I think I'd be the wankiest professor ever tbh - Tactical Ninja
Mar. 15th, 2012
10:21 am - I think I'd be the wankiest professor ever tbh
Last night I heard back from my research dude in Auckland and he's apparently "over the moon" with the analysis I did. He also confirmed that I'll be getting a writing credit as second author. Which makes me go *SQUEE* even though I don't really have any concept of what that means academically. It's unlikely to be published before I finish my degree but still, exciting!
Also yesterday, the Youth of Today came home with his school photos. We don't normally get them but this year being his last, we talked about it and decided to get one for posterity. Since he's an only child we went for the 'family' option and got one of him with his friends, which can be viewed under the cut.

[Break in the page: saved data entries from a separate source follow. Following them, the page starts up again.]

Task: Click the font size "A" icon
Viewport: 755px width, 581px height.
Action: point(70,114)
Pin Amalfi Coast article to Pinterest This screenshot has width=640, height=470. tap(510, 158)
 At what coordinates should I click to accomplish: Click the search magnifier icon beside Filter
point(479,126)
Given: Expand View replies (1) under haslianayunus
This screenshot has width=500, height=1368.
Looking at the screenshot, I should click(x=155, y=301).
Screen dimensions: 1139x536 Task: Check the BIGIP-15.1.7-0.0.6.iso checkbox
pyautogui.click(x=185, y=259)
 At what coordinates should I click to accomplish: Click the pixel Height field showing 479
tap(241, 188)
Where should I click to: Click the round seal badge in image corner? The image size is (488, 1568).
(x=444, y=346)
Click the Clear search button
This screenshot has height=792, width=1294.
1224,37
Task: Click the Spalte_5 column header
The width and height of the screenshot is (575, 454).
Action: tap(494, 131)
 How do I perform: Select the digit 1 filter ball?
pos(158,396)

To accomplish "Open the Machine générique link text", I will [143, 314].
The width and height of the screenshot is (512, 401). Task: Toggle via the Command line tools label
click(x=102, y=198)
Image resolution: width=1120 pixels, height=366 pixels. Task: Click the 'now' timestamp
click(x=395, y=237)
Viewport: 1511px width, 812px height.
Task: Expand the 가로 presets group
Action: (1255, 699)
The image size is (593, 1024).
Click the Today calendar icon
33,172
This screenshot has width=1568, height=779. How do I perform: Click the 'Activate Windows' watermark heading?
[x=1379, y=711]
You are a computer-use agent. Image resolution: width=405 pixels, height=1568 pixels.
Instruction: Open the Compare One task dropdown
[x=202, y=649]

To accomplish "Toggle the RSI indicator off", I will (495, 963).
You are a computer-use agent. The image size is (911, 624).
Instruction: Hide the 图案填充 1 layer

Jordi (middle back) is a Star Wars geek and was most upset when one of the teachers told him he looked like Darth Vader.
Anyway, I love this picture, because it fully captures the spirit of this group of kids in the way I'd like to remember them. ;-) Also, I suspect my son may be a little transgressive. Just a bit.
Another thing that happened last night was that I realised how easy it is for me to get people to talk to me about their drug use. Seriously. I met a stranger for coffee for a completely unrelated reason and within 5 minutes without any prompting from me, they were telling me about their experiences with cactus juice. I didn't lead it at all, I just mentioned I'd been to The Forest and they were all "Have you been to X festival?" to which I said "No, what's it like?" Them: "Drugs everywhere!" Me: "ORLY?" and so on.
It's like magic, only with more entertaining stories.
So given this, and the academic stuff at the top, my mind is turning to the future again. I find it frustrating that I have to go through this business of finishing my degree and doing the arbitrary Honours year before I can get into the really interesting stuff. Even a PhD is sort of a formality.
WTF did I just say?
Well yeah. When I started this it was about getting a formal education and a qualification so that people would listen to me. And I guess that still counts, but the letters after the name really are just the trappings* that people look at as an easy way to tell if you're the real deal. Now, it's less about the letters and more about the thing that I want to research and the value I could add to the world by doing it. I know I'm the real deal and I'd like to get on with it but I'm not sorted for trappings yet. And the idea of another two years' hard work before I can make a start just leaves me cold. Yes, two years, because working full time slows everything down. By the way, Stephen Joyce can kiss my arse with his crapping on part time students. But yeah, I'd like to take time off from formal education after my degree but if I do it'll just be longer till I get to the meaty stuff. *sigh*
The meaty stuff being the bit where I'm doing my own research which will involve honing my ability to get people to talk to me about their drug use, then using the information I glean to create something new and useful to the world. And hopefully get paid while doing it because Stephen Joyce can kiss my arse with his crapping on part time students. I'm kind of wondering what sort of jobs are available to freshly-graduated but relatively bright mature students who've made a bit of a name for themselves while studying.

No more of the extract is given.